Strona:PL Aleksander Fredro - Dzieła tom XIII.djvu/210

Z Wikiźródeł, wolnej biblioteki
Ta strona została uwierzytelniona.

Zdaje mi się dalibóg, że kocha pół świata,
Każdego wita, ściska jak ojca, jak brata,
Każdemu mnie przedstawia... kto spłodził, kto rodził,
Nawet i pokrewieństwa pobieżnie dowodził;
Takich prezentacyi kilkanaście było,
Aż w oczach świat mi chodził, aż w uszach dudniło;
Tak tknięte paraliżem w ustach nikło słowo,
I już tylko na wszystko potrząsałem głową,
Byłem głupi, i bardzo, to nie ma gadania;
A nikt nie wie, Marienbad jak nerwy rozgania.
Tandem jak z krzyża zdjęty stanąłem na nogi;
Walizkę, torbę i mnie w przyjacielskie progi
Ręka Pana Józefa jak uragan parła,
Otworzył drzwi z łoskotem i krzyknął co gardła:
„Anusiu, mój przyjaciel, Pan Zdzisław Telega,
„Przyjaciel najdawniejszy i szkolny kolega;
„Dam mu pokój niebieski, z nami tu zostanie.
„Zdzisławie, moja żona... A co? pączek panie.“
Pani domu tłuściuchna, rumieni się, wzdycha,
Nie mówi ani słowa, ale się uśmiecha;
Siadamy na kanapie... I nuż pytań krocie
Rozwija się przedemną jak na kołowrocie;
Odpowiadam jak przez sen bez sensu i ładu,
Nareszcie, o mój Boże, dano do obiadu.
Ja miałem jeszcze w brzuchu marienbadzką wodę...

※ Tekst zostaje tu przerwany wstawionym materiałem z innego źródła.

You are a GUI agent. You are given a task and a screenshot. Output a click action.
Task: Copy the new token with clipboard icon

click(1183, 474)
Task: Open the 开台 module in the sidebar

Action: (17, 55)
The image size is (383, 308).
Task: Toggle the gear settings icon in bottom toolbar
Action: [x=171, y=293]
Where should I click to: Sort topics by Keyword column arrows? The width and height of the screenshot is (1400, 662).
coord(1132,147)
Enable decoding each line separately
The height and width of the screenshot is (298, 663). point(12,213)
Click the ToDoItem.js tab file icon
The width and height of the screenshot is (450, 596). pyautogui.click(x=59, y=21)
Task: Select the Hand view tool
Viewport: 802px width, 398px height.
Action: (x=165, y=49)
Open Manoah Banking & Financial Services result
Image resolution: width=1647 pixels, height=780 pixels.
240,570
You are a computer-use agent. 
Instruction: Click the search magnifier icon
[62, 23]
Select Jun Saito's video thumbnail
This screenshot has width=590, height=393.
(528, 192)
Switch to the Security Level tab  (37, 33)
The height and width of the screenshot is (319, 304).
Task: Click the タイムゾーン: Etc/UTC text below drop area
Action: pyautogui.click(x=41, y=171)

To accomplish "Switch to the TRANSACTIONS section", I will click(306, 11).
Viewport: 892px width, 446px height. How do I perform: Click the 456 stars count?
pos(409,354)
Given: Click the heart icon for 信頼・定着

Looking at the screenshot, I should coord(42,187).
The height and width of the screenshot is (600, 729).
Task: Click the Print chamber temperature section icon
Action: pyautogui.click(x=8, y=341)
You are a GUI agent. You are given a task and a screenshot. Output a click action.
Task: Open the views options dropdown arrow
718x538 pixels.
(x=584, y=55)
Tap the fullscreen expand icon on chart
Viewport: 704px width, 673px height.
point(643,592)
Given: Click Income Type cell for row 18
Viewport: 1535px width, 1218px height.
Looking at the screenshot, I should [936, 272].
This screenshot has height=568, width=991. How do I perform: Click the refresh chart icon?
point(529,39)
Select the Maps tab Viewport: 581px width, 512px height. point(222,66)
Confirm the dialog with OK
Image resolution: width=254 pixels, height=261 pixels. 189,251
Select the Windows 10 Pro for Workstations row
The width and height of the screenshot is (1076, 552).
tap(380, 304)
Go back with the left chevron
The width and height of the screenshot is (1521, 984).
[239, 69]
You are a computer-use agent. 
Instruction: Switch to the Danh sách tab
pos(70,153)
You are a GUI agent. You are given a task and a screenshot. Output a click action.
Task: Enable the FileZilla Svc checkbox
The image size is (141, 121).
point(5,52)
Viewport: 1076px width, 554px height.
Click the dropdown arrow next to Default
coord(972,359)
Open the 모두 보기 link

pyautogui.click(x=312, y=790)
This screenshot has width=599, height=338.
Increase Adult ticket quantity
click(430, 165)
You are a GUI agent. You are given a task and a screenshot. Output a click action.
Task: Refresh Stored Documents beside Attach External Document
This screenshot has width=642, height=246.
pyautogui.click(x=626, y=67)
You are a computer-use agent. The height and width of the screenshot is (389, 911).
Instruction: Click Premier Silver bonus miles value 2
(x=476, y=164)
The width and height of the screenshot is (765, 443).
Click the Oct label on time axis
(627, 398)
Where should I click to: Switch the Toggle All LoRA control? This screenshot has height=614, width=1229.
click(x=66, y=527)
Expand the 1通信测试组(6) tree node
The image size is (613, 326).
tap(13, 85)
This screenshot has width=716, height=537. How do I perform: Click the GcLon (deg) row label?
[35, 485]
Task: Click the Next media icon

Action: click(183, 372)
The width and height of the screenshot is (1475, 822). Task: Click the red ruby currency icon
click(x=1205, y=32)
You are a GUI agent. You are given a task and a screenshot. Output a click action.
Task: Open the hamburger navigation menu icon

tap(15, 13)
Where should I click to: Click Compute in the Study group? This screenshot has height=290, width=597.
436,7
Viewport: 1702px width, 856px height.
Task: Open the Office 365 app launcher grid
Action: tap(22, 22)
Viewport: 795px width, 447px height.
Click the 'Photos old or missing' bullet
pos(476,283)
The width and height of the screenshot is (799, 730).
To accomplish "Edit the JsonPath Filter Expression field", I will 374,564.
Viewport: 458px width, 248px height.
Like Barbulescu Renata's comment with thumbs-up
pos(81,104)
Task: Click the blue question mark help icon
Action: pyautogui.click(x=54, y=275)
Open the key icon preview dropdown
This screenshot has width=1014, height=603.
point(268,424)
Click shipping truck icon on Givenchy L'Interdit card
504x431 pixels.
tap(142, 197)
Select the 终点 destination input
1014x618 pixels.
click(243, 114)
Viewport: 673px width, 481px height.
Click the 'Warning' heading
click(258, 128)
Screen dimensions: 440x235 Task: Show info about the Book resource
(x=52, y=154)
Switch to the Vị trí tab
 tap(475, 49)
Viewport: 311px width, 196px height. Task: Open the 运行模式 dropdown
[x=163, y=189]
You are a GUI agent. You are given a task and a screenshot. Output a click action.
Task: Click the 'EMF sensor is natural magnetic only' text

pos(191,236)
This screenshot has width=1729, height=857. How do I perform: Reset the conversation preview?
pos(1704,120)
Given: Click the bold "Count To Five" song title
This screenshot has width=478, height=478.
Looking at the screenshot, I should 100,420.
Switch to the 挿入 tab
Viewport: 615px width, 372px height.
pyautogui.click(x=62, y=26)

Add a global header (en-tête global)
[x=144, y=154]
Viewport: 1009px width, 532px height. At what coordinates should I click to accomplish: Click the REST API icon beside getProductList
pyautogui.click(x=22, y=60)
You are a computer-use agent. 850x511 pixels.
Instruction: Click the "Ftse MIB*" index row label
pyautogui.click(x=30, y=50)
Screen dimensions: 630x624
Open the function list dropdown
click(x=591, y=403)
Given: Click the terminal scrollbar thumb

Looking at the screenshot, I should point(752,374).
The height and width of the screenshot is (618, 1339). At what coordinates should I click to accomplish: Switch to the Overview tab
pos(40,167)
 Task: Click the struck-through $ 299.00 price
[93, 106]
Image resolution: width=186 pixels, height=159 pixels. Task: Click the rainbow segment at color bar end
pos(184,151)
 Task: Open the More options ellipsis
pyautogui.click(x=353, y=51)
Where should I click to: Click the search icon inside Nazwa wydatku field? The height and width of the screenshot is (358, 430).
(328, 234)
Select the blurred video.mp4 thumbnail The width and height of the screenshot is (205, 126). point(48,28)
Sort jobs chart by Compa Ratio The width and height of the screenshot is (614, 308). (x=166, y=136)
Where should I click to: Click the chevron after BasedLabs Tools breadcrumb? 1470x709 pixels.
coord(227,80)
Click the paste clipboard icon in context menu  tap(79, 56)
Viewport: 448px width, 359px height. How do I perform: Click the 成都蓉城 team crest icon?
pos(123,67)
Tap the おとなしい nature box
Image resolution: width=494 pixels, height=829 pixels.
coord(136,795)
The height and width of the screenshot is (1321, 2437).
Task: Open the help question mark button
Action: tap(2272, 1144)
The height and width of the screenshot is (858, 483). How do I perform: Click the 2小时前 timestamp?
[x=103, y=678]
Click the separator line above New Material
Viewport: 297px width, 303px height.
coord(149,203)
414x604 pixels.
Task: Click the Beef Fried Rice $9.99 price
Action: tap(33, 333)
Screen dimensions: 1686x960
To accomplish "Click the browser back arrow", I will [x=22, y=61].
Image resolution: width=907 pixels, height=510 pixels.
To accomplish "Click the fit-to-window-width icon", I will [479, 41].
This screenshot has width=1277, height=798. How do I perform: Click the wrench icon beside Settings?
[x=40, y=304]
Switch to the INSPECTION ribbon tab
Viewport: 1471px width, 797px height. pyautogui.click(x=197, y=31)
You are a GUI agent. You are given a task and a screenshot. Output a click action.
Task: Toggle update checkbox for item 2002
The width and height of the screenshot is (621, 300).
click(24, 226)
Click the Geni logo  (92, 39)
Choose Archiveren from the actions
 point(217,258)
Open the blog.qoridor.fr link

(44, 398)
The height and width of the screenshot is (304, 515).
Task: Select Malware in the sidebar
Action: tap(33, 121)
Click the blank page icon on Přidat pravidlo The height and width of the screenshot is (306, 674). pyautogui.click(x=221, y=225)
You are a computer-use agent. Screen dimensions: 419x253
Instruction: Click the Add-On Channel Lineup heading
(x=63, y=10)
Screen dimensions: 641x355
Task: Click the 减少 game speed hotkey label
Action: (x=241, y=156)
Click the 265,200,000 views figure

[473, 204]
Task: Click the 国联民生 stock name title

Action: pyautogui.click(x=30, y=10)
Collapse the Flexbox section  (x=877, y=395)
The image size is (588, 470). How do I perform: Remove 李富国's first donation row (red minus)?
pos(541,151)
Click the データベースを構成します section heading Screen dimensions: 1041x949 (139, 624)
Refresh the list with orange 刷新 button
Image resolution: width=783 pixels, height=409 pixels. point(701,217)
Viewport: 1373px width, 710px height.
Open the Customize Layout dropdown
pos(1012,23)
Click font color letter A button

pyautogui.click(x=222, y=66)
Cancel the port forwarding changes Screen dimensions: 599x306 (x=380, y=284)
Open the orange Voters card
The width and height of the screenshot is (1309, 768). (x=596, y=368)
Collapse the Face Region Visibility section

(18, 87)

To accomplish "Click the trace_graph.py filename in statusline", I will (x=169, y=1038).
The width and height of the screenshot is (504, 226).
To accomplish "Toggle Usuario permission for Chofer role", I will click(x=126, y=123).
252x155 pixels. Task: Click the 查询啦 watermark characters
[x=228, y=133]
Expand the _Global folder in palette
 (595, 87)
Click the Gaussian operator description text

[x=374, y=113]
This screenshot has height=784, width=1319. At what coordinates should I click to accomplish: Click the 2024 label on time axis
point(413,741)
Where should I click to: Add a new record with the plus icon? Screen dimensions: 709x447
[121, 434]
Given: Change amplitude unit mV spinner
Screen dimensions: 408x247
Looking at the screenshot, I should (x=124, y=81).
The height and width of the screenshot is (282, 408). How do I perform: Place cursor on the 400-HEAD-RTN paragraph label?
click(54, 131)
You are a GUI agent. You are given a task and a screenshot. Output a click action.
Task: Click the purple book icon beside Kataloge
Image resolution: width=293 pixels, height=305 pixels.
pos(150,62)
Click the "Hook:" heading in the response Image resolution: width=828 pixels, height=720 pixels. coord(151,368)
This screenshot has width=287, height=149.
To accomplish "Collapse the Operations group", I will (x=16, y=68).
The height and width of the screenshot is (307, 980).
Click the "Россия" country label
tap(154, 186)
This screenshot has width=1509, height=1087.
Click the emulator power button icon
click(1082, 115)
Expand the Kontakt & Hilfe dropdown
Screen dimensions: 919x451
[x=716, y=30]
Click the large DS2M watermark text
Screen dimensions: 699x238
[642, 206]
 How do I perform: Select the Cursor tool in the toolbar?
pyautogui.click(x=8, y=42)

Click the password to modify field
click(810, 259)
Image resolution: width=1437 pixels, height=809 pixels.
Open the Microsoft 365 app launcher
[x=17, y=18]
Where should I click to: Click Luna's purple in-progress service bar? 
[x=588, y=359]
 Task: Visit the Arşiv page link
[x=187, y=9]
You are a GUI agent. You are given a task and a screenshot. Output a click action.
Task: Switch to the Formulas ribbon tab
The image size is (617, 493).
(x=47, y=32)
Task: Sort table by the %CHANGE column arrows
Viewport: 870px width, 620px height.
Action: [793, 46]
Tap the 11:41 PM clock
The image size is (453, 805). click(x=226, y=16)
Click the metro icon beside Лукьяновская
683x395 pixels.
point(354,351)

Jakże bez katastrofy zadanie przewiodę.
Gościnność jeszcze nasza staroświeckim krojem,
Przyjaźń, nieprzyjaźń znaczy jadłem i napojem.
Aż tu — dreszcz mnie przechodzi i w oczach mi ciemno;
Pan Józef się przybliża i stawia przedemną
W jednym rzędzie różnego rodzaju butelki,
Salceson, korniszony, bryndzę i sardelki.